**Data to use**
------------------------------

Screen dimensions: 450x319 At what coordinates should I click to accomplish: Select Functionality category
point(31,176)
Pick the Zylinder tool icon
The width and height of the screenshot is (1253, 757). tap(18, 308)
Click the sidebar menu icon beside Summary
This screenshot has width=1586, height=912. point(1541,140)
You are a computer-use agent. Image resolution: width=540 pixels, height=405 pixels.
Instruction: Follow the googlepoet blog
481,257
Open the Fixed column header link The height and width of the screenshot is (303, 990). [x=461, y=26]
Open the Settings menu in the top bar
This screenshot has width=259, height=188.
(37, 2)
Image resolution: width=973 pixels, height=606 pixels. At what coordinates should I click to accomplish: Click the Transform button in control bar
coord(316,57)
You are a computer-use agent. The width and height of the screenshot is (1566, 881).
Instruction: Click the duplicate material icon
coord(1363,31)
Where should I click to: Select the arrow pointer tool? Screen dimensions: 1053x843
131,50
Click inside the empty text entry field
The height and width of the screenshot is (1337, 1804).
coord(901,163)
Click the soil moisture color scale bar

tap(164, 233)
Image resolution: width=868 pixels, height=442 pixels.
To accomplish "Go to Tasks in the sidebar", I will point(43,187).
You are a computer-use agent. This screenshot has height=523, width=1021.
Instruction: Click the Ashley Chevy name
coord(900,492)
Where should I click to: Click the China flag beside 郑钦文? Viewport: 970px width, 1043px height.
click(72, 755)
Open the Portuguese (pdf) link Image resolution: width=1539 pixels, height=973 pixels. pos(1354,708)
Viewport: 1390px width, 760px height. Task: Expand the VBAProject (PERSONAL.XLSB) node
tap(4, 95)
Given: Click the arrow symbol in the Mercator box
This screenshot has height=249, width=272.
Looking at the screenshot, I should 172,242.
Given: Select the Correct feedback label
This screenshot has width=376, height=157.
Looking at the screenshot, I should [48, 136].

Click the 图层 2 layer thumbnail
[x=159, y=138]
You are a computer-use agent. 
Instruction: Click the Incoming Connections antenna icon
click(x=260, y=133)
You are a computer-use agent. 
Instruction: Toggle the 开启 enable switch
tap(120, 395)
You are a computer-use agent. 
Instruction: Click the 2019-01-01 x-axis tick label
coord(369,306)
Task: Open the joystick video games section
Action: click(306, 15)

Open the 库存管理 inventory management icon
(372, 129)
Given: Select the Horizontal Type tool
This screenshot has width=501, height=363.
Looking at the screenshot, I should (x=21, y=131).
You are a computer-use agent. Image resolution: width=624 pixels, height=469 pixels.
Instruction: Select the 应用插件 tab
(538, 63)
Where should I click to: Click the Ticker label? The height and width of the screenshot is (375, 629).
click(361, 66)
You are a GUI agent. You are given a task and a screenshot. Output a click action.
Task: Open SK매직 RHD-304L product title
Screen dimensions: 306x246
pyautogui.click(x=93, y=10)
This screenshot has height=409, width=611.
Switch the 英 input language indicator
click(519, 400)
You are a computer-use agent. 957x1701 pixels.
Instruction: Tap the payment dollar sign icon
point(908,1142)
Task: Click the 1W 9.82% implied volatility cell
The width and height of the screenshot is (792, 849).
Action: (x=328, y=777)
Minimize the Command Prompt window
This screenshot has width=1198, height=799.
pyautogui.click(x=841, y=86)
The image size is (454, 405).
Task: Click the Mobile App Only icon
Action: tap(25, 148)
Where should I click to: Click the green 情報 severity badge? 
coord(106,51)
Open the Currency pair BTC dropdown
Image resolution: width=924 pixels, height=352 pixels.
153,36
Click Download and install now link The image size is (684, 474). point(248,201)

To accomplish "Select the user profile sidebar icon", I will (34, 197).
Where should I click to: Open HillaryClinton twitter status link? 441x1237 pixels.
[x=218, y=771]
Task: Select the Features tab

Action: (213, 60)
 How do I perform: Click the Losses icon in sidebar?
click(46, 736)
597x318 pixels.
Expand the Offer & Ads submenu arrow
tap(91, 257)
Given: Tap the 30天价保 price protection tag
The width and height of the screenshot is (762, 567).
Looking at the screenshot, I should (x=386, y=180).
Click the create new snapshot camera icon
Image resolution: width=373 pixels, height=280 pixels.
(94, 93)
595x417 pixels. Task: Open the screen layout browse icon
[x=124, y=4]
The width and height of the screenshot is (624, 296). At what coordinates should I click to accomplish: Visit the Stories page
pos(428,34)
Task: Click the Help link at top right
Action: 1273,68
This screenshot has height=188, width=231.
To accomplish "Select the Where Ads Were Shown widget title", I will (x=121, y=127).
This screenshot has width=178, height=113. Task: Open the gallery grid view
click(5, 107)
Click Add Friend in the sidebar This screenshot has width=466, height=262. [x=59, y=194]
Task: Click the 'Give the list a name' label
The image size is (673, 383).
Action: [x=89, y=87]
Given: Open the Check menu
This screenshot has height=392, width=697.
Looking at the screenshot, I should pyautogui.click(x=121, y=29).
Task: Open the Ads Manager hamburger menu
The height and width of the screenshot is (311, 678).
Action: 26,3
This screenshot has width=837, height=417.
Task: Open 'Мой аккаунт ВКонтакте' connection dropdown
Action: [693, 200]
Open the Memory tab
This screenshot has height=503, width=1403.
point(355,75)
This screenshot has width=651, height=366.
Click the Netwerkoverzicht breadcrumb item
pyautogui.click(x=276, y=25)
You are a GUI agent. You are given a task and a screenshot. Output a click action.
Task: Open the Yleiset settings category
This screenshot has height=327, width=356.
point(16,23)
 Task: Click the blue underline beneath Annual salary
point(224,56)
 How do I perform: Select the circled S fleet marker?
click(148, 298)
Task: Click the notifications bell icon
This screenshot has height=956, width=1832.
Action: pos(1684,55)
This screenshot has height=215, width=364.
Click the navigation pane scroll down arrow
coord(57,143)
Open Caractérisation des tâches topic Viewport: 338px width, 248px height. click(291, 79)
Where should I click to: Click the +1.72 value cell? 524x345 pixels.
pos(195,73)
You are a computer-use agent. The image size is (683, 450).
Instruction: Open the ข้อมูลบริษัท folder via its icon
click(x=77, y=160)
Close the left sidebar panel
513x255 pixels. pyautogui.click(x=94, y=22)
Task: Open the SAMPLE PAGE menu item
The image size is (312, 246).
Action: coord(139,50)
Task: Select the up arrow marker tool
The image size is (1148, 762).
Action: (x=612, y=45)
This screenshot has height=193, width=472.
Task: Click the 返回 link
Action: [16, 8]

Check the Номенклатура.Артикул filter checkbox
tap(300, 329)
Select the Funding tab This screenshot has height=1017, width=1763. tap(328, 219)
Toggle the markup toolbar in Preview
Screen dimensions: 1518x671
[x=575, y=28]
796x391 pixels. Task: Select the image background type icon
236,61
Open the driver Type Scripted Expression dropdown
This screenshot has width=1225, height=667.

------------------------------

**Task instructions**
Rewrite all the entries above with every occurrence of "Mercator" replaced by "Robinson", leaving everything else unchanged.

**The answer**
Screen dimensions: 450x319 At what coordinates should I click to accomplish: Select Functionality category
point(31,176)
Pick the Zylinder tool icon
The width and height of the screenshot is (1253, 757). tap(18, 308)
Click the sidebar menu icon beside Summary
This screenshot has width=1586, height=912. point(1541,140)
You are a computer-use agent. Image resolution: width=540 pixels, height=405 pixels.
Instruction: Follow the googlepoet blog
481,257
Open the Fixed column header link The height and width of the screenshot is (303, 990). [x=461, y=26]
Open the Settings menu in the top bar
This screenshot has width=259, height=188.
(37, 2)
Image resolution: width=973 pixels, height=606 pixels. At what coordinates should I click to accomplish: Click the Transform button in control bar
coord(316,57)
You are a computer-use agent. The width and height of the screenshot is (1566, 881).
Instruction: Click the duplicate material icon
coord(1363,31)
Where should I click to: Select the arrow pointer tool? Screen dimensions: 1053x843
131,50
Click inside the empty text entry field
The height and width of the screenshot is (1337, 1804).
coord(901,163)
Click the soil moisture color scale bar

tap(164, 233)
Image resolution: width=868 pixels, height=442 pixels.
To accomplish "Go to Tasks in the sidebar", I will point(43,187).
You are a computer-use agent. This screenshot has height=523, width=1021.
Instruction: Click the Ashley Chevy name
coord(900,492)
Where should I click to: Click the China flag beside 郑钦文? Viewport: 970px width, 1043px height.
click(72, 755)
Open the Portuguese (pdf) link Image resolution: width=1539 pixels, height=973 pixels. pos(1354,708)
Viewport: 1390px width, 760px height. Task: Expand the VBAProject (PERSONAL.XLSB) node
tap(4, 95)
Given: Click the arrow symbol in the Robinson box
This screenshot has height=249, width=272.
Looking at the screenshot, I should 172,242.
Given: Select the Correct feedback label
This screenshot has width=376, height=157.
Looking at the screenshot, I should [48, 136].

Click the 图层 2 layer thumbnail
[x=159, y=138]
You are a computer-use agent. 
Instruction: Click the Incoming Connections antenna icon
click(x=260, y=133)
You are a computer-use agent. 
Instruction: Toggle the 开启 enable switch
tap(120, 395)
You are a computer-use agent. 
Instruction: Click the 2019-01-01 x-axis tick label
coord(369,306)
Task: Open the joystick video games section
Action: click(306, 15)

Open the 库存管理 inventory management icon
(372, 129)
Given: Select the Horizontal Type tool
This screenshot has width=501, height=363.
Looking at the screenshot, I should (x=21, y=131).
You are a computer-use agent. Image resolution: width=624 pixels, height=469 pixels.
Instruction: Select the 应用插件 tab
(538, 63)
Where should I click to: Click the Ticker label? The height and width of the screenshot is (375, 629).
click(361, 66)
You are a GUI agent. You are given a task and a screenshot. Output a click action.
Task: Open SK매직 RHD-304L product title
Screen dimensions: 306x246
pyautogui.click(x=93, y=10)
This screenshot has height=409, width=611.
Switch the 英 input language indicator
click(519, 400)
You are a computer-use agent. 957x1701 pixels.
Instruction: Tap the payment dollar sign icon
point(908,1142)
Task: Click the 1W 9.82% implied volatility cell
The width and height of the screenshot is (792, 849).
Action: (x=328, y=777)
Minimize the Command Prompt window
This screenshot has width=1198, height=799.
pyautogui.click(x=841, y=86)
The image size is (454, 405).
Task: Click the Mobile App Only icon
Action: tap(25, 148)
Where should I click to: Click the green 情報 severity badge? 
coord(106,51)
Open the Currency pair BTC dropdown
Image resolution: width=924 pixels, height=352 pixels.
153,36
Click Download and install now link The image size is (684, 474). point(248,201)

To accomplish "Select the user profile sidebar icon", I will (34, 197).
Where should I click to: Open HillaryClinton twitter status link? 441x1237 pixels.
[x=218, y=771]
Task: Select the Features tab

Action: (213, 60)
 How do I perform: Click the Losses icon in sidebar?
click(46, 736)
597x318 pixels.
Expand the Offer & Ads submenu arrow
tap(91, 257)
Given: Tap the 30天价保 price protection tag
The width and height of the screenshot is (762, 567).
Looking at the screenshot, I should (x=386, y=180).
Click the create new snapshot camera icon
Image resolution: width=373 pixels, height=280 pixels.
(94, 93)
595x417 pixels. Task: Open the screen layout browse icon
[x=124, y=4]
The width and height of the screenshot is (624, 296). At what coordinates should I click to accomplish: Visit the Stories page
pos(428,34)
Task: Click the Help link at top right
Action: 1273,68
This screenshot has height=188, width=231.
To accomplish "Select the Where Ads Were Shown widget title", I will (x=121, y=127).
This screenshot has width=178, height=113. Task: Open the gallery grid view
click(5, 107)
Click Add Friend in the sidebar This screenshot has width=466, height=262. [x=59, y=194]
Task: Click the 'Give the list a name' label
The image size is (673, 383).
Action: [x=89, y=87]
Given: Open the Check menu
This screenshot has height=392, width=697.
Looking at the screenshot, I should pyautogui.click(x=121, y=29).
Task: Open the Ads Manager hamburger menu
The height and width of the screenshot is (311, 678).
Action: 26,3
This screenshot has width=837, height=417.
Task: Open 'Мой аккаунт ВКонтакте' connection dropdown
Action: [693, 200]
Open the Memory tab
This screenshot has height=503, width=1403.
point(355,75)
This screenshot has width=651, height=366.
Click the Netwerkoverzicht breadcrumb item
pyautogui.click(x=276, y=25)
You are a GUI agent. You are given a task and a screenshot. Output a click action.
Task: Open the Yleiset settings category
This screenshot has height=327, width=356.
point(16,23)
 Task: Click the blue underline beneath Annual salary
point(224,56)
 How do I perform: Select the circled S fleet marker?
click(148, 298)
Task: Click the notifications bell icon
This screenshot has height=956, width=1832.
Action: pos(1684,55)
This screenshot has height=215, width=364.
Click the navigation pane scroll down arrow
coord(57,143)
Open Caractérisation des tâches topic Viewport: 338px width, 248px height. click(291, 79)
Where should I click to: Click the +1.72 value cell? 524x345 pixels.
pos(195,73)
You are a computer-use agent. The image size is (683, 450).
Instruction: Open the ข้อมูลบริษัท folder via its icon
click(x=77, y=160)
Close the left sidebar panel
513x255 pixels. pyautogui.click(x=94, y=22)
Task: Open the SAMPLE PAGE menu item
The image size is (312, 246).
Action: coord(139,50)
Task: Select the up arrow marker tool
The image size is (1148, 762).
Action: (x=612, y=45)
This screenshot has height=193, width=472.
Task: Click the 返回 link
Action: [16, 8]

Check the Номенклатура.Артикул filter checkbox
tap(300, 329)
Select the Funding tab This screenshot has height=1017, width=1763. tap(328, 219)
Toggle the markup toolbar in Preview
Screen dimensions: 1518x671
[x=575, y=28]
796x391 pixels. Task: Select the image background type icon
236,61
Open the driver Type Scripted Expression dropdown
This screenshot has width=1225, height=667.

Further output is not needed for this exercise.